Marilyn Speers Butler, Lady Butler, FRSA, FRSL, FBA (née Evans; 11 February 1937 – 11 March 2014) was a British literary critic. She was King Edward VII Professor of English Literature at the University of Cambridge from 1986 to 1993, and Rector of Exeter College, Oxford, from 1993 to 2004. She was the first female head of a formerly all male Oxford or Cambridge college. She won the British Academy's Rose Mary Crawshay Prize in 1973.

Biography
Marilyn Speers Evans was born in Coombe, Kingston upon Thames on 11 February 1937. Her father, Sir Trevor Maldwyn Evans was a journalist and her mother was Margaret Speers "Madge" Evans (née Gribbin). At the age of two, she was evacuated with her mother and elder brother to New Quay in Wales, where she remained until the end of World War II.  She was educated at Wimbledon High School and St Hilda's College, Oxford, graduating with a first class degree in English in 1958. She became a school teacher, but in 1960 joined the BBC as a journalist. On 3 March 1962, she married David Butler; the couple had three sons.

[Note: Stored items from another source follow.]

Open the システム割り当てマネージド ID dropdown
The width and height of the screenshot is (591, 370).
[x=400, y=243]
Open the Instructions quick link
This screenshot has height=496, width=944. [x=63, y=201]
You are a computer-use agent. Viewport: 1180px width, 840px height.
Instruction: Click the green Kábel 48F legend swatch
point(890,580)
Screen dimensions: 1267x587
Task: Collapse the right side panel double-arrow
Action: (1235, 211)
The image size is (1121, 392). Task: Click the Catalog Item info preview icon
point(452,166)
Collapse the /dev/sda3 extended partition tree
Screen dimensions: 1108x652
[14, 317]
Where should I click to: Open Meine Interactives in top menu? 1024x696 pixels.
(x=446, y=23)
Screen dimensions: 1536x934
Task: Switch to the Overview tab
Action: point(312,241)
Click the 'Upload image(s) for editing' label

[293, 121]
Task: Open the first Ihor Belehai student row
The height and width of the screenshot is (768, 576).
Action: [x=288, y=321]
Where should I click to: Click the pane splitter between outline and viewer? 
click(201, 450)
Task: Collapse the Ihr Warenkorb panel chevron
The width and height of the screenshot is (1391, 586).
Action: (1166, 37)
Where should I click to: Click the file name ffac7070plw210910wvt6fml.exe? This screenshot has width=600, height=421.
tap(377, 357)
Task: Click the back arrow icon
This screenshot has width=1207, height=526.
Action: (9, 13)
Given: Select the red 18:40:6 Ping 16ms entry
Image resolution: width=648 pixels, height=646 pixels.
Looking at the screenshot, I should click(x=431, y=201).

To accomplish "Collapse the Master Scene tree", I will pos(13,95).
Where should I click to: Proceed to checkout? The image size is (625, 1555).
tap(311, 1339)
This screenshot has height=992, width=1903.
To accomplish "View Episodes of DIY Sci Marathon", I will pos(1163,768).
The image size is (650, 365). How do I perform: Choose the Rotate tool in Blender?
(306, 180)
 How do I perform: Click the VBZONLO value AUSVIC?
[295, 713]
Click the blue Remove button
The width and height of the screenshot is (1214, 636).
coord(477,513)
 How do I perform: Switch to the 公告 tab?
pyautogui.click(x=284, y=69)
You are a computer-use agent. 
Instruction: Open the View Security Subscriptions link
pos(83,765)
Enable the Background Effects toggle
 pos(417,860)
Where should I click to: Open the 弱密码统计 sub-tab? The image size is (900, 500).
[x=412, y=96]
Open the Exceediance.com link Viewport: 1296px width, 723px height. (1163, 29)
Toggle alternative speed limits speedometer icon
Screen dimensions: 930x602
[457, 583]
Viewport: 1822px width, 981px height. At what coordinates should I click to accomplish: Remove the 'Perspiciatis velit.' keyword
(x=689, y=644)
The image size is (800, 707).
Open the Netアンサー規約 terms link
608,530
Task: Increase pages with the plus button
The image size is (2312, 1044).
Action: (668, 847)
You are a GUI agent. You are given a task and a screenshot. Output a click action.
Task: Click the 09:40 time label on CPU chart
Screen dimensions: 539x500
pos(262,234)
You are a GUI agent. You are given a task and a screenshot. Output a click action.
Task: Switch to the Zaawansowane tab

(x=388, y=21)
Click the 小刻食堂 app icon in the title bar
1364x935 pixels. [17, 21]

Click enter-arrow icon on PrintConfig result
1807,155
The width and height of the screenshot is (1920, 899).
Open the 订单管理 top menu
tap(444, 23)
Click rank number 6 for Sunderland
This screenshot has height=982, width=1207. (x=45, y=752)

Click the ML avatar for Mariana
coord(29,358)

After she was diagnosed with Alzheimer's in 2004, Butler's health declined and she died at Headington Care Home, Oxford on 11 March 2014 as a result of a respiratory tract infection.

Career
In the early 1960s, Butler left journalism, and returned to academia, completing her doctorate thesis in 1966 in Oxford. She received a research fellowship at St Hilda's College, Oxford. Her published works include Romantics, Rebels and Reactionaries and Jane Austen and the War of Ideas. Much of her work was devoted to the career of the Anglo-Irish Romantic novelist Maria Edgeworth, a relative of her husband, including a classic literary biography and an important edition of her collected works for Pickering & Chatto. She collaborated with her sister-in-law Christina Colvin on Maria Edgeworth, resulting in two books for which they each won the Rose Mary Crawshay Prize in 1973.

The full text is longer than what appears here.